Il bell’escort napoletano, infatti, ha raccolto in un vero e proprio dossier di 1200 pagine le notizie riguardanti i suoi incontri con i preti e i seminaristi. Non solo: a corredo di questo ponderoso lavoro ha anche allegato inequivocabili screenshot di messaggi e anche tante foto scattate dai religiosi ed a lui inviate. Questo malloppo è finito nelle scorse ore nelle mani dell’arcivescovo di Napoli e descrive le abitudini omosessuali di 42 sacerdoti diocesani dei quali sette fanno parte di istituti religiosi mentre i seminaristi sono in tutto nove.
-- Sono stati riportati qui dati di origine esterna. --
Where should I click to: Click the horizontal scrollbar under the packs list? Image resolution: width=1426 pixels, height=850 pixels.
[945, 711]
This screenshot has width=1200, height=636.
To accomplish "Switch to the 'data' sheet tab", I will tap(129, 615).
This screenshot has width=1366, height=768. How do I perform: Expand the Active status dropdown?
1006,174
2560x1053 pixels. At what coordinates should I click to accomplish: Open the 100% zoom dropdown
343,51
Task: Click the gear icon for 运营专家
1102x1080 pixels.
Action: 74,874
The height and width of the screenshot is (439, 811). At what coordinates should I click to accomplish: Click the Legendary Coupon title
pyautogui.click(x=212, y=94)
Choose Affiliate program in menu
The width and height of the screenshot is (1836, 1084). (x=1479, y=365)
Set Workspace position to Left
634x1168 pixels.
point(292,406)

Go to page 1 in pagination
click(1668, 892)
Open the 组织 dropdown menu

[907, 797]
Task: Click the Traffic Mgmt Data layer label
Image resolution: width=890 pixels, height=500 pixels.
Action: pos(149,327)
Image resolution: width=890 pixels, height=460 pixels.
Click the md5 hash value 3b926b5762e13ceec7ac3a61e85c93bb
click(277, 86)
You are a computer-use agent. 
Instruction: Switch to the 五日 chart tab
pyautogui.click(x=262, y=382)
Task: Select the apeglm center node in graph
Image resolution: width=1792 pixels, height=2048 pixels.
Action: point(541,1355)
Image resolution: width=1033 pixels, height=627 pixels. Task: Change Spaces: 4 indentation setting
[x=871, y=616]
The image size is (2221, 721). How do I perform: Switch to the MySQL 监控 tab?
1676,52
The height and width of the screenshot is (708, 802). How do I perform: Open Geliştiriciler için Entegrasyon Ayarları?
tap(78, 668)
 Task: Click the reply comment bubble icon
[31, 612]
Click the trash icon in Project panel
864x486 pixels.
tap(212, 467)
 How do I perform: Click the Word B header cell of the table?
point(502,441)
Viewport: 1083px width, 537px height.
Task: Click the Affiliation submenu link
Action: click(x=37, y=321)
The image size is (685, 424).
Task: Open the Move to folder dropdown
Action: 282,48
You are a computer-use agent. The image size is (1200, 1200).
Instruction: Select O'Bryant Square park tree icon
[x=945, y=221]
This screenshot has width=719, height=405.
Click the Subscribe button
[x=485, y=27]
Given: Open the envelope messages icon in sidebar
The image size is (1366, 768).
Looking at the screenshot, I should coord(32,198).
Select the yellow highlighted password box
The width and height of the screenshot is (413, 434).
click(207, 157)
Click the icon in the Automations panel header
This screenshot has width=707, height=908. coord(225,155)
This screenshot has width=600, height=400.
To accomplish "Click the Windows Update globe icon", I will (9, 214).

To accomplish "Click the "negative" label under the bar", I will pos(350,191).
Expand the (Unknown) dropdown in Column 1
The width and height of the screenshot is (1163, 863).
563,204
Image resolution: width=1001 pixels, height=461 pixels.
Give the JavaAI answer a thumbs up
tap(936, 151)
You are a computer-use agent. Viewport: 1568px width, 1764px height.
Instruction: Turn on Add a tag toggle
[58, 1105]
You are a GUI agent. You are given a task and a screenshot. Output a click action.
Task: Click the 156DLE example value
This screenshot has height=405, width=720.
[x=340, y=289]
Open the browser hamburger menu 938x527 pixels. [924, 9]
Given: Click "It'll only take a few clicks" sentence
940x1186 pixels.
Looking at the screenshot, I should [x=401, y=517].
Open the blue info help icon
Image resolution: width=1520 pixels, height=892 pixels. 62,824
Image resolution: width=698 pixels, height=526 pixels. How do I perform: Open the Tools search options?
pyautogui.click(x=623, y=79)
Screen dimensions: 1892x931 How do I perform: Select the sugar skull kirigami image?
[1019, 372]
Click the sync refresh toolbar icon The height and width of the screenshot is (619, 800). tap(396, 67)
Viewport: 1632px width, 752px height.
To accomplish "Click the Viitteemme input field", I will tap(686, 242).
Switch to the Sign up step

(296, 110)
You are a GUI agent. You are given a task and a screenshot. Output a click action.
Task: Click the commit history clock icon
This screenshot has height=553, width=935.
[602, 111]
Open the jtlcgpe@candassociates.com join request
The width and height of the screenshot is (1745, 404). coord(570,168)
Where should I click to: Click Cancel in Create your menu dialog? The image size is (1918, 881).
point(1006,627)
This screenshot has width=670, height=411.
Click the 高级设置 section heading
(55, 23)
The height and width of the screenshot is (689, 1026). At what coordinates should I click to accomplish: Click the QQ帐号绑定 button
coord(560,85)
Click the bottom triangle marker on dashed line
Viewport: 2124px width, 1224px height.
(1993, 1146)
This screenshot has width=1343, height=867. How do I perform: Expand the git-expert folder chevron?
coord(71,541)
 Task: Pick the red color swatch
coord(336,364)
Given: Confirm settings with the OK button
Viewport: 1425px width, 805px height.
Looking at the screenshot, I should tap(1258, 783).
La notizia non sembra rientrare nella casistica delle fake news: «Il giorno preferito dai preti per gli incontri è di solito il lunedì. Sinceramente non ho mai ben capito il vero motivo, forse perché è un giorno meno impegnativo essendo immediatamente successivo alla domenica, oppure perché è il più distante dal giorno del Signore e hanno più tempo per smaltire i peccati», racconta Mangiacapra al Corriere della Sera. «Si riuniscono in comitive, molti di loro sono fidanzati da anni, si aiutano, è una vera e propria lobby gay. Si confrontano e spesso litigano tra loro per invidia. Esiste una chat – continua – e si chiama Venerabilis con cui i preti organizzano incontri anche last minute nei bagni pubblici».

Perché Mangiacapra redige questa minuziosa raccolta di notizie sui preti gay? L’ex avvocato che ha scelto di diventare gigolò ha anche scritto un libro autobiografico sulle proprie esperienze: “Il numero uno, confessioni di un marchettaro” (edito da Iacobelli). Nessun giudizio morale sui sacerdoti, come su tutti gli umani: omo od etero, la sostanza non cambia. Ma la Chiesa ha la necessità di riaprire il dibattito sul valore della castità. «La diocesi continua – è il commento che arriva dalla Curia di Nardò-Gallipoli – come sempre ha fatto, ad avere la massima attenzione nei confronti di questi fenomeni che ledono la credibilità della Chiesa e sono di scandalo per i fedeli. Non è mai mancata la premura e la fermezza del Pastore nell’affrontare tali situazioni».